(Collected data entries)

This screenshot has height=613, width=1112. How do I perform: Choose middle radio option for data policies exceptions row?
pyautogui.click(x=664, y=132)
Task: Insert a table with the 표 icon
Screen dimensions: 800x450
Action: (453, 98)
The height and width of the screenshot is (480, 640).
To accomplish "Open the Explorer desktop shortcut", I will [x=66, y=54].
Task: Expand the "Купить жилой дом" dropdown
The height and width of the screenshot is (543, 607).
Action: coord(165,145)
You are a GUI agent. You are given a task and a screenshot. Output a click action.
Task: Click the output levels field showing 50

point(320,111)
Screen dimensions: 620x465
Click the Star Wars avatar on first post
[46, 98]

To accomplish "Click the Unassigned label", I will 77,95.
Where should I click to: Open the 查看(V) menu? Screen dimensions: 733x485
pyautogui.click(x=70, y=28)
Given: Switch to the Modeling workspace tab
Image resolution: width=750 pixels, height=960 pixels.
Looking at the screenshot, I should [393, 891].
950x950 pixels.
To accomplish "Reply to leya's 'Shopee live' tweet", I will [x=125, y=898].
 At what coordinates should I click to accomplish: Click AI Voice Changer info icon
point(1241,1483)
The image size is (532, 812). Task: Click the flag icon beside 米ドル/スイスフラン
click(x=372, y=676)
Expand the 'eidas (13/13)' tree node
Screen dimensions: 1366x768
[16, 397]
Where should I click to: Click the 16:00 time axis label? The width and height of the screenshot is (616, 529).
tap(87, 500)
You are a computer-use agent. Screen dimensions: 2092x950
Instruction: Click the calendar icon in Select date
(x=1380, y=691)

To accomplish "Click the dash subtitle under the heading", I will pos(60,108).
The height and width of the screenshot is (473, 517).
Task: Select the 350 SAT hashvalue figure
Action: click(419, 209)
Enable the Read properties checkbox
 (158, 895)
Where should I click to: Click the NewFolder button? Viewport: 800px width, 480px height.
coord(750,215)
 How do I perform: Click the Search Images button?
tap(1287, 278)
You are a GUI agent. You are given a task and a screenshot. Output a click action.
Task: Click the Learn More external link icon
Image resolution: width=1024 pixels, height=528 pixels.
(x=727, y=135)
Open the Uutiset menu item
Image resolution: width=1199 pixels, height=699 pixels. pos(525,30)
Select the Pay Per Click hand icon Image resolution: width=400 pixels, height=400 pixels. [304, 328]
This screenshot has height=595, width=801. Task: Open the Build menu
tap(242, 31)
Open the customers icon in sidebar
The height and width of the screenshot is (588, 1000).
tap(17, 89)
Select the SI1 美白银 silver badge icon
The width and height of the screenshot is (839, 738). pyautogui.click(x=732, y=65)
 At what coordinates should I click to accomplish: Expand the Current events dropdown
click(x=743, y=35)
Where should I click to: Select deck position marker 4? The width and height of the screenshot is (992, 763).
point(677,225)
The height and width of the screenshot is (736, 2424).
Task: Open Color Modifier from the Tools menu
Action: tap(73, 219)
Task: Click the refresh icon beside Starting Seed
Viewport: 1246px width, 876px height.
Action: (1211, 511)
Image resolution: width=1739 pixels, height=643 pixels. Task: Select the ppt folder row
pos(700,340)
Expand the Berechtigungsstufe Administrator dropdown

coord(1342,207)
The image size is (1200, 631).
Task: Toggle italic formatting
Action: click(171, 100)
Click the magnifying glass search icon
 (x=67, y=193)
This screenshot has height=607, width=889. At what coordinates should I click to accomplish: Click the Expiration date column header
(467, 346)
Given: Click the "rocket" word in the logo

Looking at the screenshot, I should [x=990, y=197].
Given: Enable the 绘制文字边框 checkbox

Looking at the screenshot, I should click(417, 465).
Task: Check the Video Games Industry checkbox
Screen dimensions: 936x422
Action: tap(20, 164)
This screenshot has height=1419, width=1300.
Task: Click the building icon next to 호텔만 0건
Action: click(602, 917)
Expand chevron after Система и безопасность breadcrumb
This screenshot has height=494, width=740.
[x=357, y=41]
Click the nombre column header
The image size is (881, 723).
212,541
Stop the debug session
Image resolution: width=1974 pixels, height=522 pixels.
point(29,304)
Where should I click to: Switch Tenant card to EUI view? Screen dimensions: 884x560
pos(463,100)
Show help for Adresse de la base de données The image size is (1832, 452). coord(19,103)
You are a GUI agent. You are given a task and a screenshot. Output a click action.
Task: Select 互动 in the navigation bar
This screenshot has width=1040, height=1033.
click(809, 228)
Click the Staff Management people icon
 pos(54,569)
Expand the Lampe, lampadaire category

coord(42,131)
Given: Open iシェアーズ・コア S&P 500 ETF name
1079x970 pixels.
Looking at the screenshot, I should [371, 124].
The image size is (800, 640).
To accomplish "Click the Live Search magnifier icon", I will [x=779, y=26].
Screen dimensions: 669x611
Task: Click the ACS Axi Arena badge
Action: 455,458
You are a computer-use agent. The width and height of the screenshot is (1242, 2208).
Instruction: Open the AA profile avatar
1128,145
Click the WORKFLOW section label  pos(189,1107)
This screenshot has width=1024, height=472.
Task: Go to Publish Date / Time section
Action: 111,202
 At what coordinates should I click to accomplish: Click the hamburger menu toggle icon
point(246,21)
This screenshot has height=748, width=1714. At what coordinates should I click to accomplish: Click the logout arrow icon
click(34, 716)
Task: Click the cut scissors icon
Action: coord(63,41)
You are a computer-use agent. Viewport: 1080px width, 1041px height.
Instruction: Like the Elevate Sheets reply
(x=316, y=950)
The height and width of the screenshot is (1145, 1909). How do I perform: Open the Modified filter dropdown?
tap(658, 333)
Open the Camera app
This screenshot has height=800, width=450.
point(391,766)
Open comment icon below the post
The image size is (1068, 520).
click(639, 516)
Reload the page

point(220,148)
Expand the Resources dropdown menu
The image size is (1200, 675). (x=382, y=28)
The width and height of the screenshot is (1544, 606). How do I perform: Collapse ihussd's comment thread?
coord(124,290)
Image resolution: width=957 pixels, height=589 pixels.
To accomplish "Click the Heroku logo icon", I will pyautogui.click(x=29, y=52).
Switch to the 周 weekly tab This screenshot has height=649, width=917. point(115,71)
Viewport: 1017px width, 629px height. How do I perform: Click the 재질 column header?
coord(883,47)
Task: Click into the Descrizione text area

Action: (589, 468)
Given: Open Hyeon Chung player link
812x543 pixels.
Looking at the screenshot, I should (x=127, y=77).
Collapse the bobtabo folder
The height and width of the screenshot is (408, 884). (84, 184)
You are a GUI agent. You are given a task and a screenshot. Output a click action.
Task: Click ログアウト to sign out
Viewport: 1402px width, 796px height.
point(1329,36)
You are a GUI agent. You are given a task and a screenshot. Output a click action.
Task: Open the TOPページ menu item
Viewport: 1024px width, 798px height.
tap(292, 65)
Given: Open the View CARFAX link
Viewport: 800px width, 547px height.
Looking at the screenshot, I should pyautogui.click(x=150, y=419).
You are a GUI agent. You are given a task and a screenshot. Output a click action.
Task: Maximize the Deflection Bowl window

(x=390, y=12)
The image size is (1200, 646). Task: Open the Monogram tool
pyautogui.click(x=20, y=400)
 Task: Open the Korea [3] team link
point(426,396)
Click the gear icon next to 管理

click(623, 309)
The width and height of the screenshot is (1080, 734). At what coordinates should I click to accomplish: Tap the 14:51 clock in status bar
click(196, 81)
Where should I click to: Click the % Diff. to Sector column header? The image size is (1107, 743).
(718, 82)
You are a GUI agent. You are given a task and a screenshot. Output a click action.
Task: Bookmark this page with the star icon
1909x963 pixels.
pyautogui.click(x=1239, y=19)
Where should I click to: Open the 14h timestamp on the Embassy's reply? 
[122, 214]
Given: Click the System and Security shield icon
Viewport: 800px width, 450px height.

> [Task goal]:
Retype the entries word for word.

> [Finished exercise]:
This screenshot has height=613, width=1112. How do I perform: Choose middle radio option for data policies exceptions row?
pyautogui.click(x=664, y=132)
Task: Insert a table with the 표 icon
Screen dimensions: 800x450
Action: (453, 98)
The height and width of the screenshot is (480, 640).
To accomplish "Open the Explorer desktop shortcut", I will [x=66, y=54].
Task: Expand the "Купить жилой дом" dropdown
The height and width of the screenshot is (543, 607).
Action: coord(165,145)
You are a GUI agent. You are given a task and a screenshot. Output a click action.
Task: Click the output levels field showing 50

point(320,111)
Screen dimensions: 620x465
Click the Star Wars avatar on first post
[46, 98]

To accomplish "Click the Unassigned label", I will 77,95.
Where should I click to: Open the 查看(V) menu? Screen dimensions: 733x485
pyautogui.click(x=70, y=28)
Given: Switch to the Modeling workspace tab
Image resolution: width=750 pixels, height=960 pixels.
Looking at the screenshot, I should [393, 891].
950x950 pixels.
To accomplish "Reply to leya's 'Shopee live' tweet", I will [x=125, y=898].
 At what coordinates should I click to accomplish: Click AI Voice Changer info icon
point(1241,1483)
The image size is (532, 812). Task: Click the flag icon beside 米ドル/スイスフラン
click(x=372, y=676)
Expand the 'eidas (13/13)' tree node
Screen dimensions: 1366x768
[16, 397]
Where should I click to: Click the 16:00 time axis label? The width and height of the screenshot is (616, 529).
tap(87, 500)
You are a computer-use agent. Screen dimensions: 2092x950
Instruction: Click the calendar icon in Select date
(x=1380, y=691)

To accomplish "Click the dash subtitle under the heading", I will pos(60,108).
The height and width of the screenshot is (473, 517).
Task: Select the 350 SAT hashvalue figure
Action: click(419, 209)
Enable the Read properties checkbox
 (158, 895)
Where should I click to: Click the NewFolder button? Viewport: 800px width, 480px height.
coord(750,215)
 How do I perform: Click the Search Images button?
tap(1287, 278)
You are a GUI agent. You are given a task and a screenshot. Output a click action.
Task: Click the Learn More external link icon
Image resolution: width=1024 pixels, height=528 pixels.
(x=727, y=135)
Open the Uutiset menu item
Image resolution: width=1199 pixels, height=699 pixels. pos(525,30)
Select the Pay Per Click hand icon Image resolution: width=400 pixels, height=400 pixels. [304, 328]
This screenshot has height=595, width=801. Task: Open the Build menu
tap(242, 31)
Open the customers icon in sidebar
The height and width of the screenshot is (588, 1000).
tap(17, 89)
Select the SI1 美白银 silver badge icon
The width and height of the screenshot is (839, 738). pyautogui.click(x=732, y=65)
 At what coordinates should I click to accomplish: Expand the Current events dropdown
click(x=743, y=35)
Where should I click to: Select deck position marker 4? The width and height of the screenshot is (992, 763).
point(677,225)
The height and width of the screenshot is (736, 2424).
Task: Open Color Modifier from the Tools menu
Action: tap(73, 219)
Task: Click the refresh icon beside Starting Seed
Viewport: 1246px width, 876px height.
Action: (1211, 511)
Image resolution: width=1739 pixels, height=643 pixels. Task: Select the ppt folder row
pos(700,340)
Expand the Berechtigungsstufe Administrator dropdown

coord(1342,207)
The image size is (1200, 631).
Task: Toggle italic formatting
Action: click(171, 100)
Click the magnifying glass search icon
 (x=67, y=193)
This screenshot has height=607, width=889. At what coordinates should I click to accomplish: Click the Expiration date column header
(467, 346)
Given: Click the "rocket" word in the logo

Looking at the screenshot, I should [x=990, y=197].
Given: Enable the 绘制文字边框 checkbox

Looking at the screenshot, I should click(417, 465).
Task: Check the Video Games Industry checkbox
Screen dimensions: 936x422
Action: tap(20, 164)
This screenshot has height=1419, width=1300.
Task: Click the building icon next to 호텔만 0건
Action: click(602, 917)
Expand chevron after Система и безопасность breadcrumb
This screenshot has height=494, width=740.
[x=357, y=41]
Click the nombre column header
The image size is (881, 723).
212,541
Stop the debug session
Image resolution: width=1974 pixels, height=522 pixels.
point(29,304)
Where should I click to: Switch Tenant card to EUI view? Screen dimensions: 884x560
pos(463,100)
Show help for Adresse de la base de données The image size is (1832, 452). coord(19,103)
You are a GUI agent. You are given a task and a screenshot. Output a click action.
Task: Select 互动 in the navigation bar
This screenshot has width=1040, height=1033.
click(809, 228)
Click the Staff Management people icon
 pos(54,569)
Expand the Lampe, lampadaire category

coord(42,131)
Given: Open iシェアーズ・コア S&P 500 ETF name
1079x970 pixels.
Looking at the screenshot, I should [371, 124].
The image size is (800, 640).
To accomplish "Click the Live Search magnifier icon", I will [x=779, y=26].
Screen dimensions: 669x611
Task: Click the ACS Axi Arena badge
Action: 455,458
You are a computer-use agent. The width and height of the screenshot is (1242, 2208).
Instruction: Open the AA profile avatar
1128,145
Click the WORKFLOW section label  pos(189,1107)
This screenshot has width=1024, height=472.
Task: Go to Publish Date / Time section
Action: 111,202
 At what coordinates should I click to accomplish: Click the hamburger menu toggle icon
point(246,21)
This screenshot has height=748, width=1714. At what coordinates should I click to accomplish: Click the logout arrow icon
click(34, 716)
Task: Click the cut scissors icon
Action: coord(63,41)
You are a computer-use agent. Viewport: 1080px width, 1041px height.
Instruction: Like the Elevate Sheets reply
(x=316, y=950)
The height and width of the screenshot is (1145, 1909). How do I perform: Open the Modified filter dropdown?
tap(658, 333)
Open the Camera app
This screenshot has height=800, width=450.
point(391,766)
Open comment icon below the post
The image size is (1068, 520).
click(639, 516)
Reload the page

point(220,148)
Expand the Resources dropdown menu
The image size is (1200, 675). (x=382, y=28)
The width and height of the screenshot is (1544, 606). How do I perform: Collapse ihussd's comment thread?
coord(124,290)
Image resolution: width=957 pixels, height=589 pixels.
To accomplish "Click the Heroku logo icon", I will pyautogui.click(x=29, y=52).
Switch to the 周 weekly tab This screenshot has height=649, width=917. point(115,71)
Viewport: 1017px width, 629px height. How do I perform: Click the 재질 column header?
coord(883,47)
Task: Click into the Descrizione text area

Action: (589, 468)
Given: Open Hyeon Chung player link
812x543 pixels.
Looking at the screenshot, I should (x=127, y=77).
Collapse the bobtabo folder
The height and width of the screenshot is (408, 884). (84, 184)
You are a GUI agent. You are given a task and a screenshot. Output a click action.
Task: Click ログアウト to sign out
Viewport: 1402px width, 796px height.
point(1329,36)
You are a GUI agent. You are given a task and a screenshot. Output a click action.
Task: Open the TOPページ menu item
Viewport: 1024px width, 798px height.
tap(292, 65)
Given: Open the View CARFAX link
Viewport: 800px width, 547px height.
Looking at the screenshot, I should pyautogui.click(x=150, y=419).
You are a GUI agent. You are given a task and a screenshot. Output a click action.
Task: Maximize the Deflection Bowl window

(x=390, y=12)
The image size is (1200, 646). Task: Open the Monogram tool
pyautogui.click(x=20, y=400)
 Task: Open the Korea [3] team link
point(426,396)
Click the gear icon next to 管理

click(623, 309)
The width and height of the screenshot is (1080, 734). At what coordinates should I click to accomplish: Tap the 14:51 clock in status bar
click(196, 81)
Where should I click to: Click the % Diff. to Sector column header? The image size is (1107, 743).
(718, 82)
You are a GUI agent. You are given a task and a screenshot. Output a click action.
Task: Bookmark this page with the star icon
1909x963 pixels.
pyautogui.click(x=1239, y=19)
Where should I click to: Open the 14h timestamp on the Embassy's reply? 
[122, 214]
Given: Click the System and Security shield icon
Viewport: 800px width, 450px height.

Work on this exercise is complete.